__GIVEN PASSAGE__
.....

Once again I found the summit of Upper Wolf Jaw to be much prettier than anticipated, and really loved the view looking back toward Lower Wolf Jaw and the vast expanse as you sit on the ledge and gaze east. The summit was also empty and I lingered for 20 minutes as I took some notes and had half of a much needed peanut butter (on Italian Bread!) sandwich and got near the bottom of my first liter of fluid (with some Mio Energy squirted in). Was on summit by 9:40 and departed just after 10:00. The walk down from UWJ into the Armstrong-Col was uneventful. The view of Armstrong from UWJ leads one, correctly, to believe that it is a short stroll over. Indeed, it’s a bit hard making out the prominence of Armstrong from either side of the mountain. It must be barely a standalone mountain by the rules of what is and what is not a mountain in the ADKs. By comparison, Pyramid Peak, located on the other side of Gothics is clearly more discernable than Armstrong as a stand alone peak, but it is too close and has not enough prominence to be declared its own.

.....

__DATASET EXTRACT__

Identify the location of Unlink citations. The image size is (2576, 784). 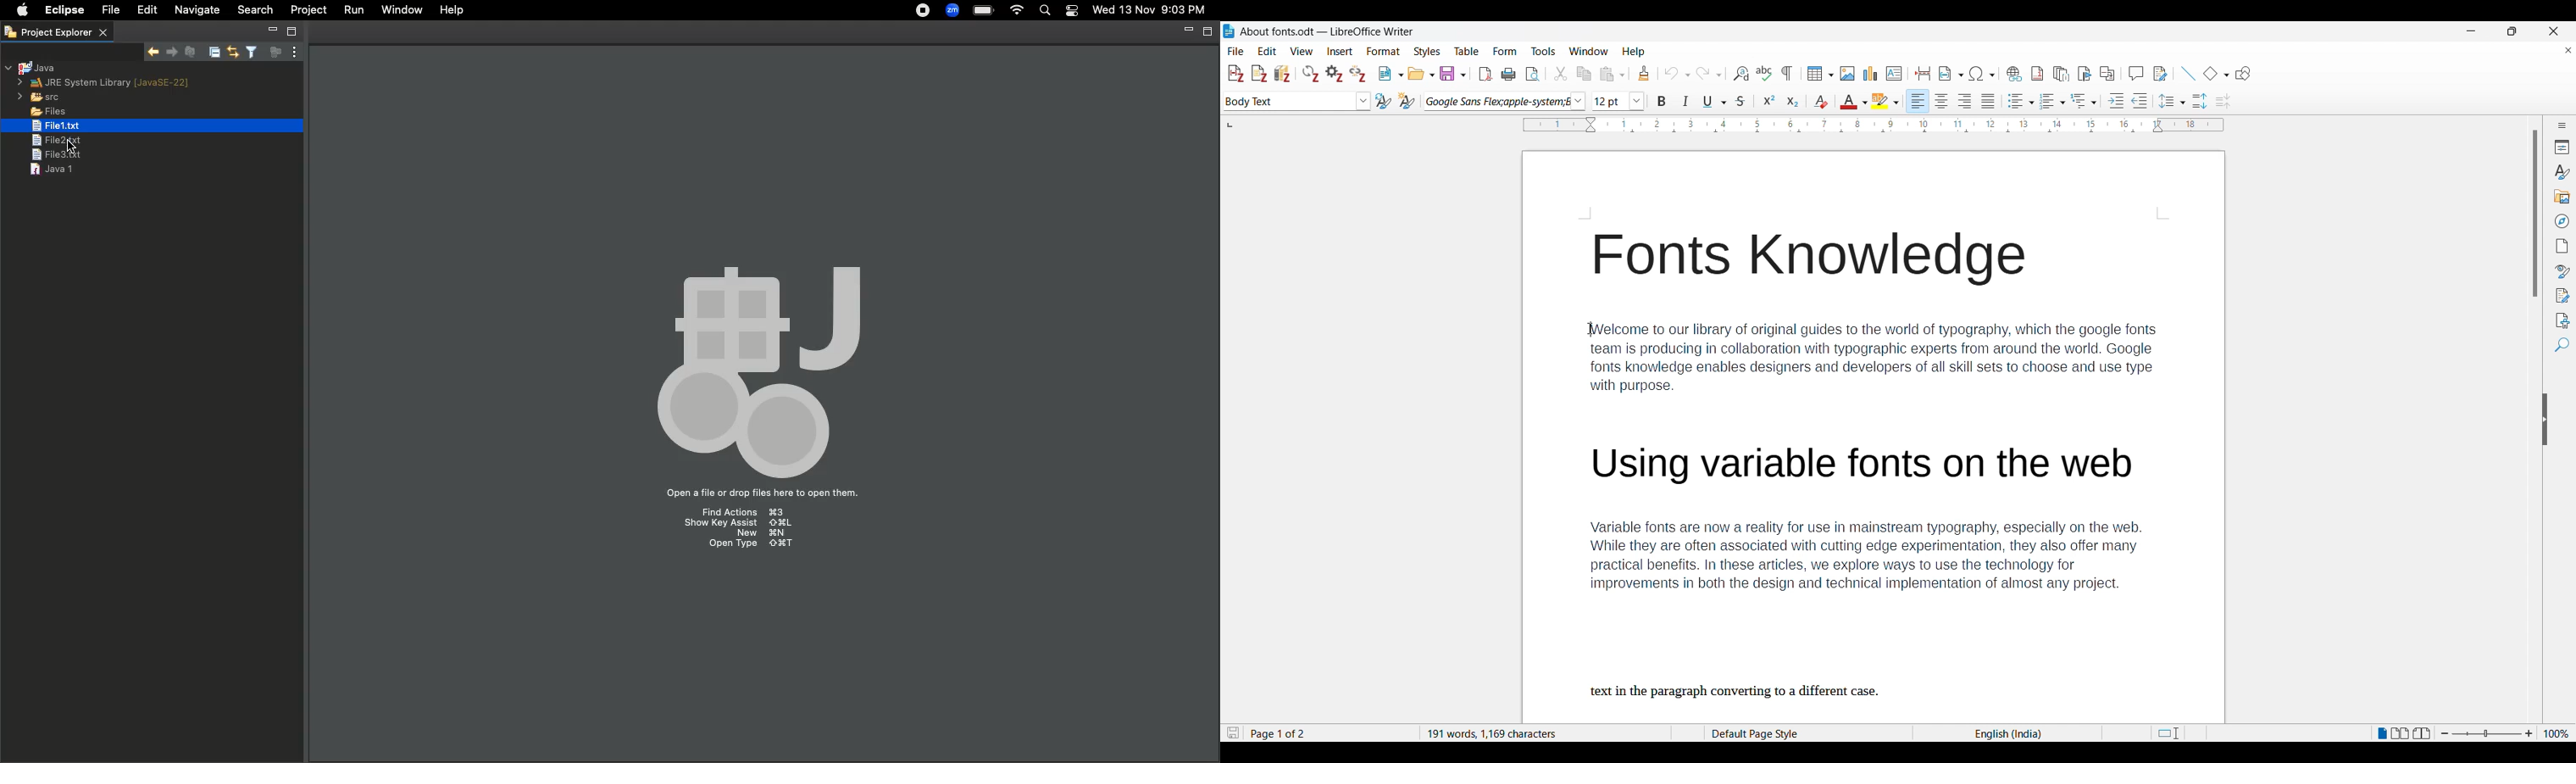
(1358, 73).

.....

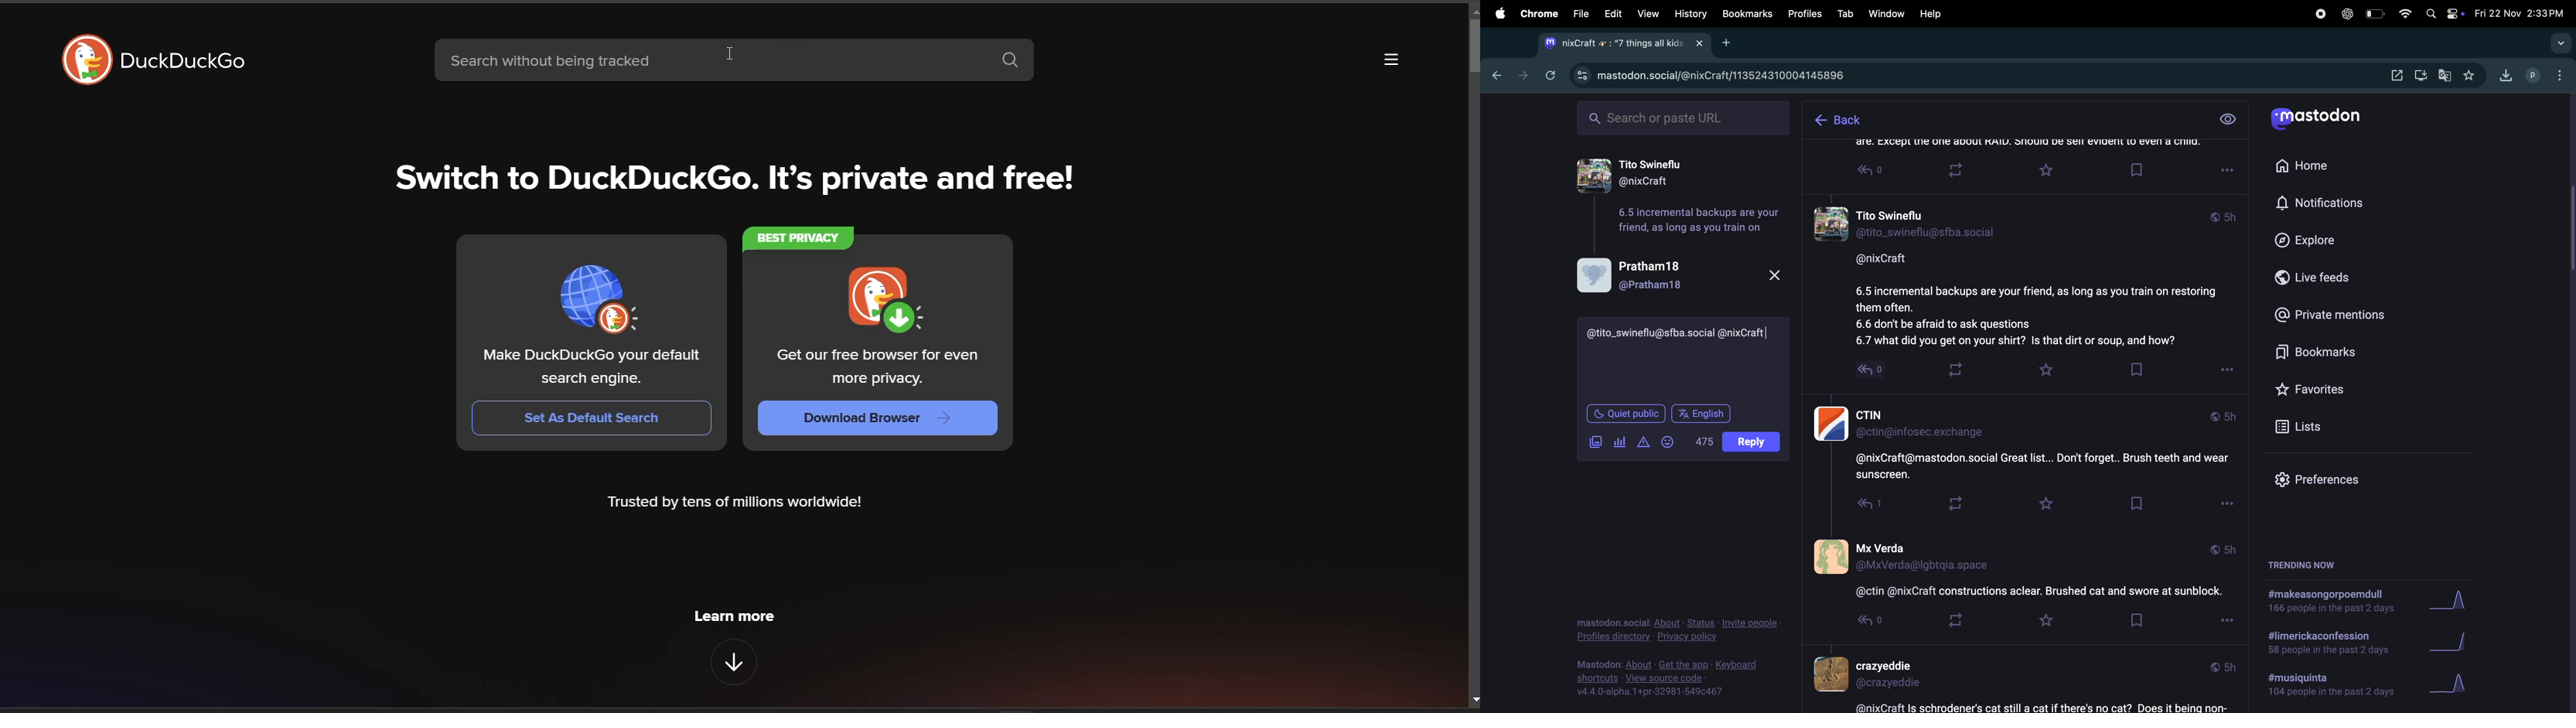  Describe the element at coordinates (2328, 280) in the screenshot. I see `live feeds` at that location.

.....

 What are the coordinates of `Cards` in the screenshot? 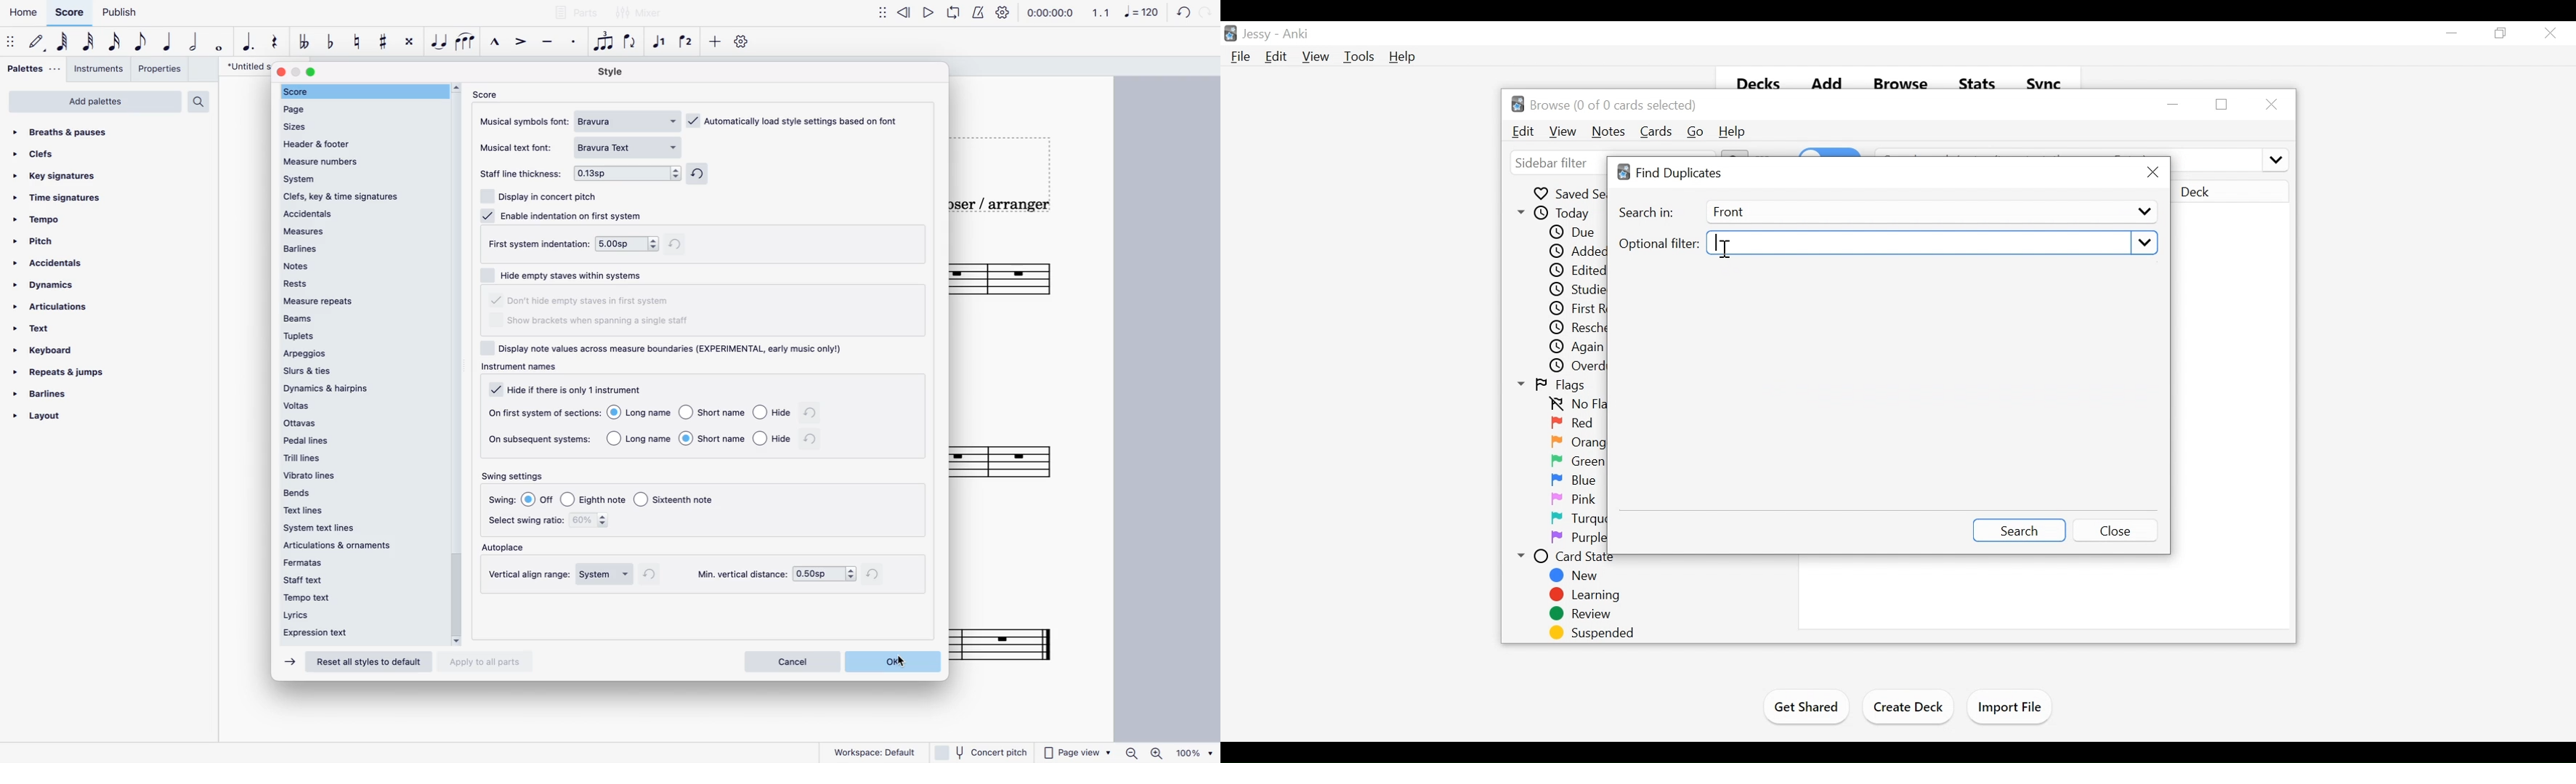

.....

__INSTRUCTIONS__
**1)** According to the hiking account, how long did the writer linger on the summit of Upper Wolf Jaw?
**2)** Write the next part of the hiking account, picking up after its final sentence.

__OUTPUTS FOR THE TASKS__
**1)** About 20 minutes.

**2)**
The going was fairly quick up Armstrong and you clearly ascend up the rock faces and cliffs that are visible as you gaze out at it from UWJ. The ladder on the ascent of Armstrong was not nearly as vertical as the one going up Basin (but in my view neither should give folks much pause, they are quite pleasant little climbs), but the scrambling for a hundred feet or so above the ladder gets a bit challenging in spots. This is due to a combination of its being extremely wet and slick on this day, and there being a few spots where my very short self couldn’t reach a couple of handholds that I’m sure some taller climbers made. But it’s always a fun puzzle standing at the bottom of a rock face and seeing the various ways one may make it. A few scrambles, pull ups and even one knee ascent, and made it to the top by 10:35. The weather report for the day was supposed to be in the mid-70s (in Keene Valley) and with mostly sunny for the day (buttressed by days of rain before and after). As I got to the top of Armstrong the usual ADK winds picked up, some darker (but not ominous) clouds rolled in and the temp cooled quite a bit – it had to be in the mid-50s. I still had my long sleeve shirt and long sleeve pants on. And they were soaked from both the very wet trails and my usual sweating – that cooling wind really did make me chilly.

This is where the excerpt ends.